The recipe database can change after installation, so recommendations may depend on remote content that was not bundled with the skill.
The script downloads recipe JSON data from mutable main-branch GitHub/jsDelivr URLs when local data files are missing.
DATA_MIRRORS=[ "https://github.com/GMMG55/daily-meal-planner/raw/main/scripts", "https://cdn.jsdelivr.net/gh/GMMG55/daily-meal-planner@main/scripts" ] ... urlopen(f"{base}/{fn}",timeout=15).read()Use it only if you trust the referenced repository/CDN. For stronger assurance, prefer pinned data versions or checksums and review downloaded JSON files.
Future recommendations may reuse saved personal dietary information, and stale or incorrect profile data could affect meal suggestions.
The skill keeps persistent local memory of user preferences, location, diet goals, and allergies for future recommendations.
自动保存到本地 `user_profile.json`:地点、心情、想吃类别、偏好菜系、喜欢的菜、不喜欢的菜、饮食目标、过敏食材。
Review or delete user_profile.json if you do not want persistent personalization, especially for allergies or dietary restrictions.
A third-party weather service may receive your city or location string when weather-based recommendations are generated.

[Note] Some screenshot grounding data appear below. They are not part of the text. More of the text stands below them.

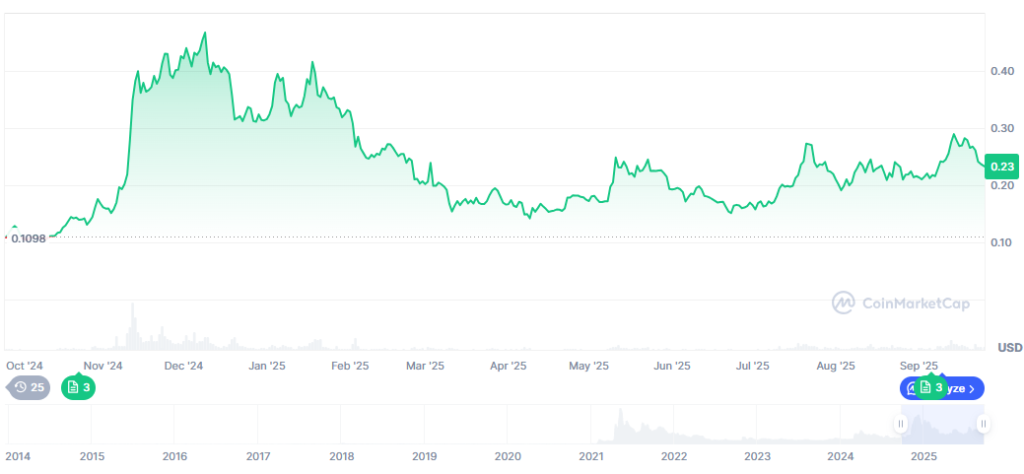Open the green news badge under Nov '24

point(78,387)
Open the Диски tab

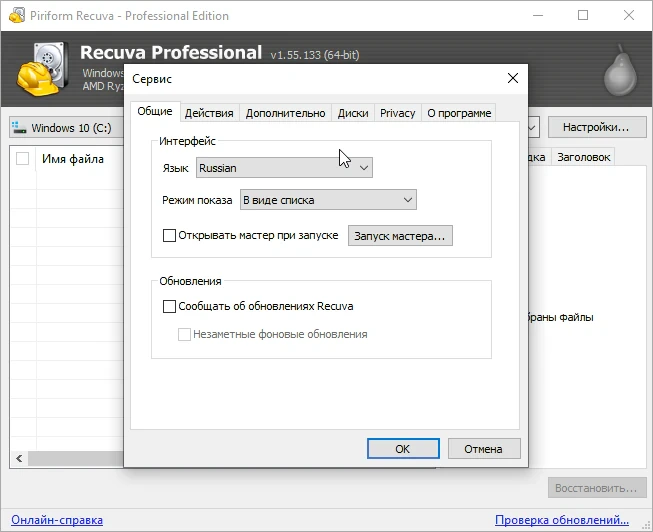pyautogui.click(x=353, y=113)
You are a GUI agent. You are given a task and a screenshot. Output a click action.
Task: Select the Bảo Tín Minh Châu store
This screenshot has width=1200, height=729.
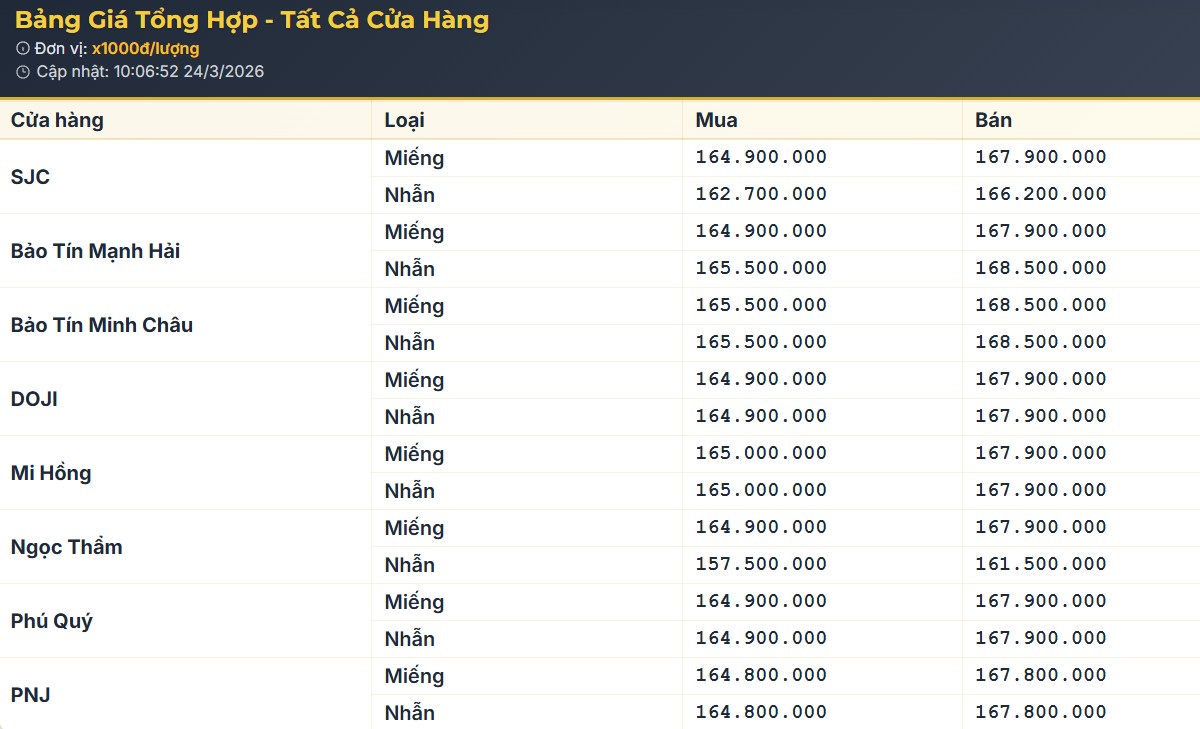[x=101, y=325]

The weather lookup sends the configured city/location to the wttr.in weather service.
urlopen(urllib.request.Request(f"https://wttr.in/{city}?format=j1",headers={"User-Agent":"Mozilla/5.0"}),timeout=6)Avoid saving a precise location if privacy matters, or use manual weather options instead of automatic weather lookup.

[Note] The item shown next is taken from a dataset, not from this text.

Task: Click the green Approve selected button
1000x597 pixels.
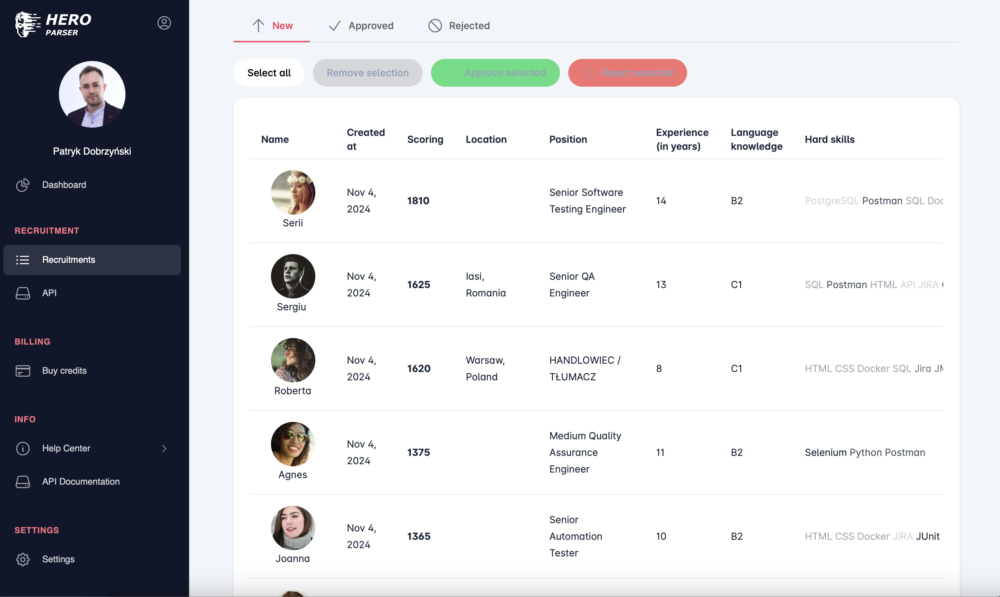Action: coord(495,73)
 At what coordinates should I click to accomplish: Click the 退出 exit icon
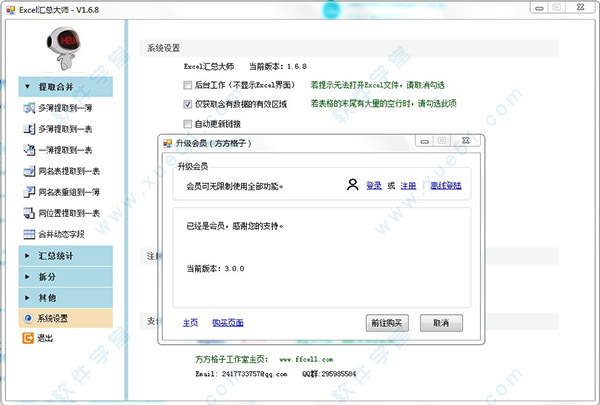(28, 338)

Users might underestimate the sensitivity of the stored profile data even though the fields are disclosed elsewhere.
The privacy wording says there is no sensitive data, while the same document discloses storage of location, diet goals, and allergens, which some users may consider personal.
**无敏感数据** ... 不请求任何密钥、系统凭据或个人隐私信息 ... `user_profile.json` ... 饮食目标、过敏食材
Treat the local profile as personal information and delete it when you do not want preferences, location, or allergy data retained.